Sen kaybolursun, sende; sevdigin kalir yalnizca, beyninde!..

Onun bakisiyla bakar, onun degerlendirmesiyle degerlendirir, onun diliyle
konusmaya baslarsin!. Gozun ondan baskasini gormez, kulagin ondan baskasini
duymaz, elin ondan baskasina uzanmaz olur!.

Her an sana sahip olmasini; varliginin, tasarrufunun her an uzerinde
olmasini, her an seni kucaklamasini istersin!…
Bedensel yakinlik bile, korkunc uzaklik gibi gelir sana; ve onunla tek bir
beden, tek bir ruh, tek bir suur olmayi dilersin!.

Sevgi, fitratin musait ise, sevdiginde yok edesiye yakar seni; ve gun gelir
kasinda-gozunde, yuzunde-dilinde sevdigini gorurler de, “sen o olmusun”
derler!

Begenen sahip olmak ister…

Seven ise sevdiginde yok olur; feda eder her seyi sevdigi ugruna!.

Bazilarinin da sevgi kokusu surulur ustune; “asigim” sanir!.
Ama sevdigi ugruna, fedakarlik etmeye gelince sira, o koku siliniverir
uzerinden “kopamama” sabunuyla!.

Parasindan kopamaz… Mevkiinden kopamaz Yakinlarindan kopamaz… icinde
yasadigi ortamin guzelliklerinden kopamaz… “Etraf”tan kopamaz!.

Derken kusurlar belirmeye baslar sevdigini sandiginin uzerinde…
Eksiklikler gormeye baslar baslar, yetersizlikler gormeye baslar…
Bunlar once acima duygusuna donusturur sevgisini; uzaktan aciyarak
seyretmeye baslar…
Sonra tatli bir aniya donusur, sevgi sandigi duygulari!.
Bu tecrube gosterir ki, onun fitratinda sevgi programi yoktur!..
Begeniyi, sevgi sanmistir!..

Uzaklasma ondan gelmemis de, karsisindakinden gelmisse, bu defa “nefret”e
doner “begeni”; ondan intikam alma duygusu gelisir icinde; ve vicdanla
intikam dalgalari arasinda bir o yana bir bu yana suruklenir durur;
terkedilmisligin, uzaklasmanin, layik olmadigini yasamanin sanisi icinde!..

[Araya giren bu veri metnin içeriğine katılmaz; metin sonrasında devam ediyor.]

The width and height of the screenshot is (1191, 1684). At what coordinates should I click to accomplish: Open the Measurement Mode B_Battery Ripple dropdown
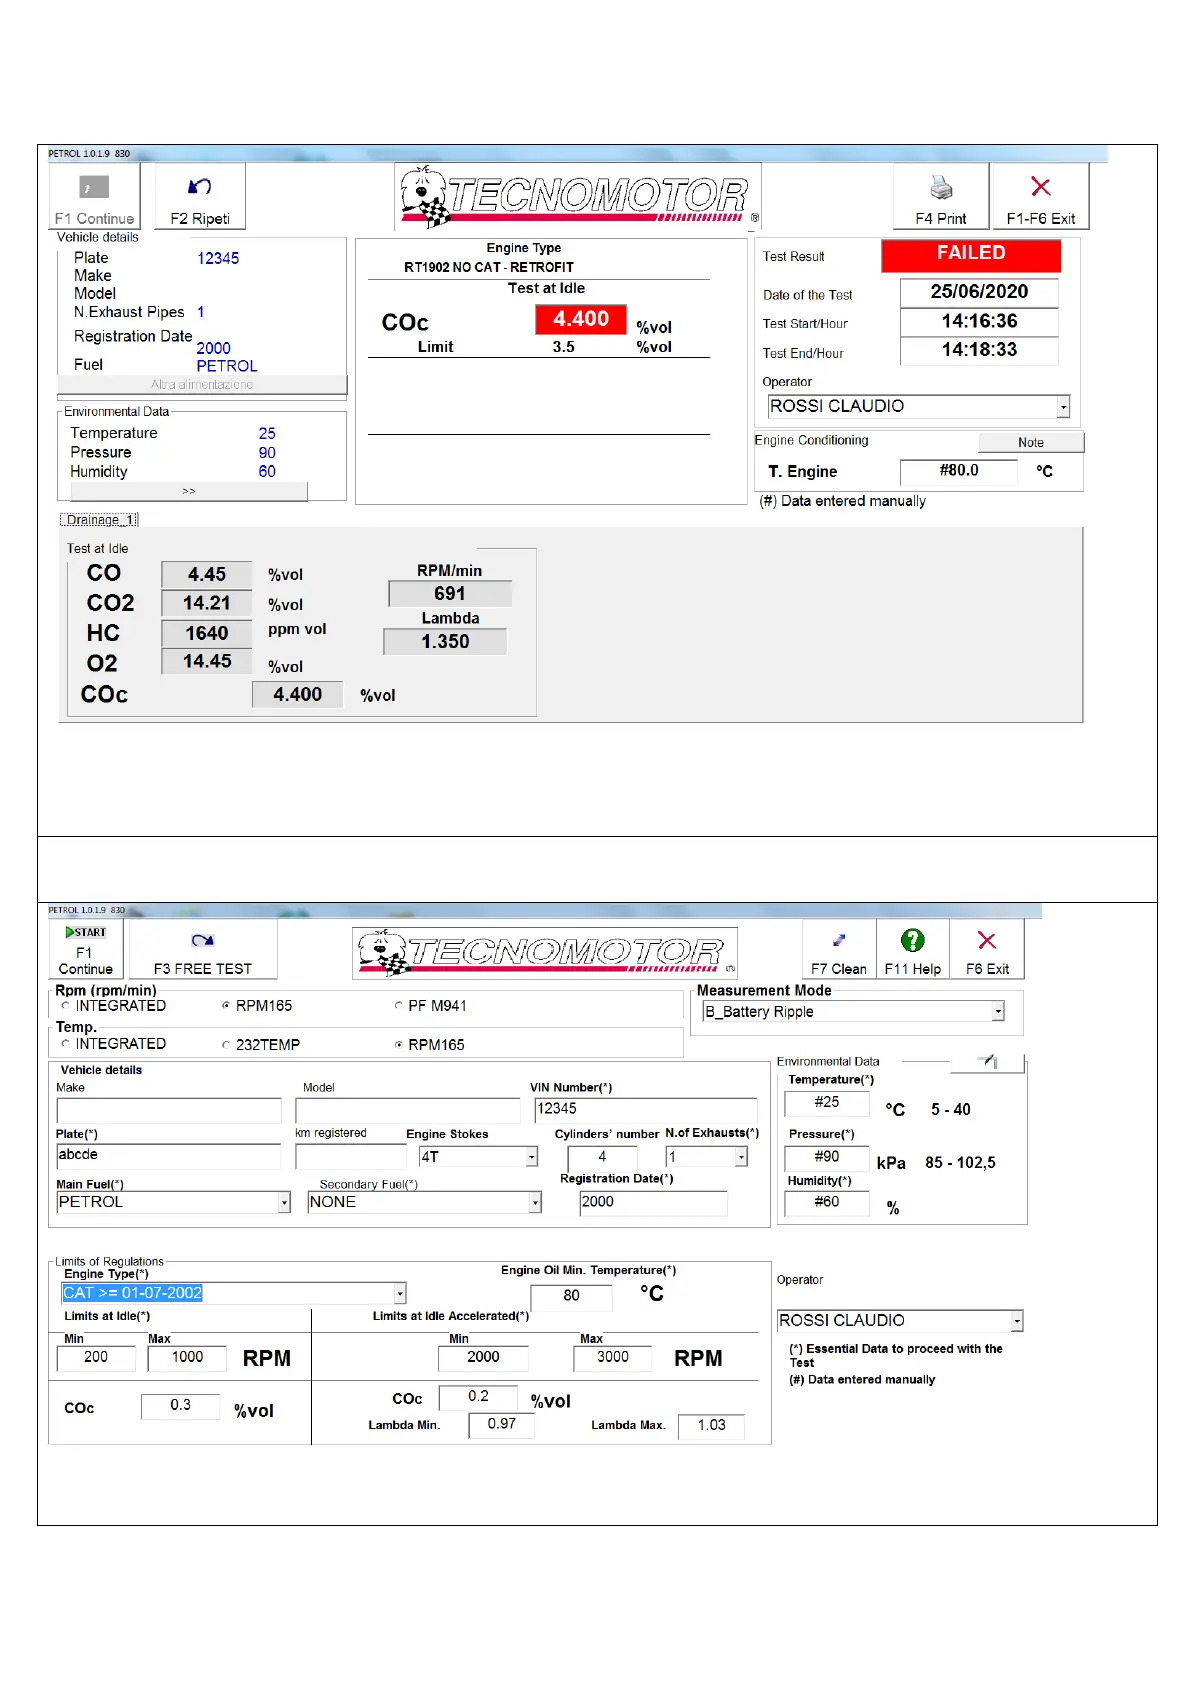coord(997,1012)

Oysa yanlizca, fitratinda olmayan gercek sevginin sonuclarini yasamaktadir!.
Cuzdani icin, guzelligi-yakisililigi icin, kendisine hos gelen huylari icin,
mevkii-koltugu icin, ilmi icin begenmistir; sevdigini sanmis; sahip
olamayinca da arzusuna erisememenin dus kirikligi icinde kopmus; yalnizca
cikarlari dogrultusunda yasamayi tercih etmistir…

Seven ise goze almistir kopmayi… Dislanmayi… Paradan-puldan, namdan
nisandan, dosttan akrabadan uzak kalmayi…

Fitratindan gelir sevgi!. Kullugu sevmek uzeredir!.
Onunla, sevmeyi yasamak istedigi icin yaratmistir onu Yaratan…
O yuzden kopar anadan-babadan; dunyadan paradan!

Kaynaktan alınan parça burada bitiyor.